Some time ago I posted a short piece entitled Austerity may be Wunderbar, the simple message in this blog was that Germany was the problem in
the EuroZone not the solution. Having
joined the Euro at a grossly undervalued rate the German economy has been on
the PIIGS back for the last fifteen years.
The net result of this competitiveness advantage was that in the years
1999-2008 German was able to re-boot its ailing economy by exporting cheaply to
its European Partners where
all control of credits markets had lapsed.

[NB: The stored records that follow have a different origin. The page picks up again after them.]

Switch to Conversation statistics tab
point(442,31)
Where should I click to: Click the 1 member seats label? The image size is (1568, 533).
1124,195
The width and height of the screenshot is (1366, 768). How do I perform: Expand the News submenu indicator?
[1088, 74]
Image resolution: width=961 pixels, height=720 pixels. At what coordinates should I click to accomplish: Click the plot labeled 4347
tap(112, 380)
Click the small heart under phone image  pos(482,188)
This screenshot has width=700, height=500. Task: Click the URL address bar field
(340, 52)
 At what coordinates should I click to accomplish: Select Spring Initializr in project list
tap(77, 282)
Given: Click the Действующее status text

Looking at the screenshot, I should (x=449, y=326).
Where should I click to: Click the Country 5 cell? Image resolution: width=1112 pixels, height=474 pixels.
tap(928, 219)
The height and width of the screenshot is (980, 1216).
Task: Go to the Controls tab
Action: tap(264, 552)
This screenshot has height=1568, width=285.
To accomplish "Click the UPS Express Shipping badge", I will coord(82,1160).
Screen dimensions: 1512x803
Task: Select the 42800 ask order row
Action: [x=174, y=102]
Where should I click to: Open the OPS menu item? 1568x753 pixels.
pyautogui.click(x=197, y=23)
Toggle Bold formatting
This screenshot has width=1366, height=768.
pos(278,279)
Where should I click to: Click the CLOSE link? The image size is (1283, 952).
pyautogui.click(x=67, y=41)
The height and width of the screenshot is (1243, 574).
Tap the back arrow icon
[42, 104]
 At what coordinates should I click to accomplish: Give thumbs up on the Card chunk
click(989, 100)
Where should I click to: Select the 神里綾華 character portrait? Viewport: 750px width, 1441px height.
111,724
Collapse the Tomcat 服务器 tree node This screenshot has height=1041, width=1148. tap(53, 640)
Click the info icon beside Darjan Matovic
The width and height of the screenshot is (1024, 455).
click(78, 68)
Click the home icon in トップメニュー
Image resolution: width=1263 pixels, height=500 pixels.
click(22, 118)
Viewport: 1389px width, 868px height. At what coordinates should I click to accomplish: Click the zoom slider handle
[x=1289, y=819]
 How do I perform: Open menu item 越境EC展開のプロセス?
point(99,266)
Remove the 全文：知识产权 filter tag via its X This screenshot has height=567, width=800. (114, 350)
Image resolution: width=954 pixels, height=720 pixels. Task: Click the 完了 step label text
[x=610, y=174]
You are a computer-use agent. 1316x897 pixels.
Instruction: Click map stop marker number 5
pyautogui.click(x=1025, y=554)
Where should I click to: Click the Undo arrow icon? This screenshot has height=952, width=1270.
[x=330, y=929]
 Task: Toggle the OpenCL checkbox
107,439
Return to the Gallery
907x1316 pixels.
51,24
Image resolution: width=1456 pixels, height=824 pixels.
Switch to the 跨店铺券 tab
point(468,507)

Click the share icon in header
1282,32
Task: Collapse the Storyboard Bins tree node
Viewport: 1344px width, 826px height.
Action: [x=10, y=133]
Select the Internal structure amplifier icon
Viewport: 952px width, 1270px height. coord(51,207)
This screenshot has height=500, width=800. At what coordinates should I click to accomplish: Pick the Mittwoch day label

It's not just cars, but unemployment, that Germany exports |
The Germans are are still winning but now they are exporting unemployment and deflation to the rest of the EZ. Paul Krugman sets out the history and
today’s problem very nicely. He
tells us - During the
years when Germany was gaining competitiveness (1999-2005), euro area inflation was running
at around 2 percent, and inflation in Southern Europe was running considerably
higher. So Germany could gain competitiveness simply by having lowish inflation.
But these days German inflation is only one percent, euro area inflation is
lower, and the only way for Southern Europe to gain ground is to have zero or
negative inflation:
This unfair deflationary pressure is driving demand (already on the
floor) lower and makes it almost impossible for the southern countries in the
EZ to make the appropriate adjustment.
The argument Paul Krugman makes is that Europe (Germany specifically) needs is a good dose
of inflation. This would allow southern Europe to lower prices compared to
German and inflate their debts away at the same time- this would allow the
PIIGS to devaluate against Germany over an extended period. To gain competitiveness against Germany the
PIIGS need deflation of 1-2% a year relative to Germany and German inflation
will not reach 3% any time soon. The
problem is that the EZ is running out of time.
As everyone knows there is not a cat in hell’s chance of Germany
agreeing to raise domestic inflation to save the highly indebted and
unproductive economies of southern Europe.
So what do the weaker economies in the EZ do? Politically, high unemployment, low growth and
falling prices will force government to act sooner rather than later. With interest rates at the lower bound and
Germany set against QE there is not much room for maneuver on the monetary side
of the equation. The plan to use Blackrock (the US investment house) to design a new improved QE based on Asset Backed Securities (ABS) may just work but not unless it is accompanied with real structural reform. Next up is fiscal stimulus, which looks like a non-starter, as all government
signed up to the Stability and Growth Pact –SGP, and debts already out of
sight - Germany is probably the only country in the EZ able to increase public spending and it should do so now! This leaves supply-side reforms, which are deeply unpopular in all
Europe and probably only saleable to the good people of Spain, Italy and France if they are backed by some massive reflation from the ECB.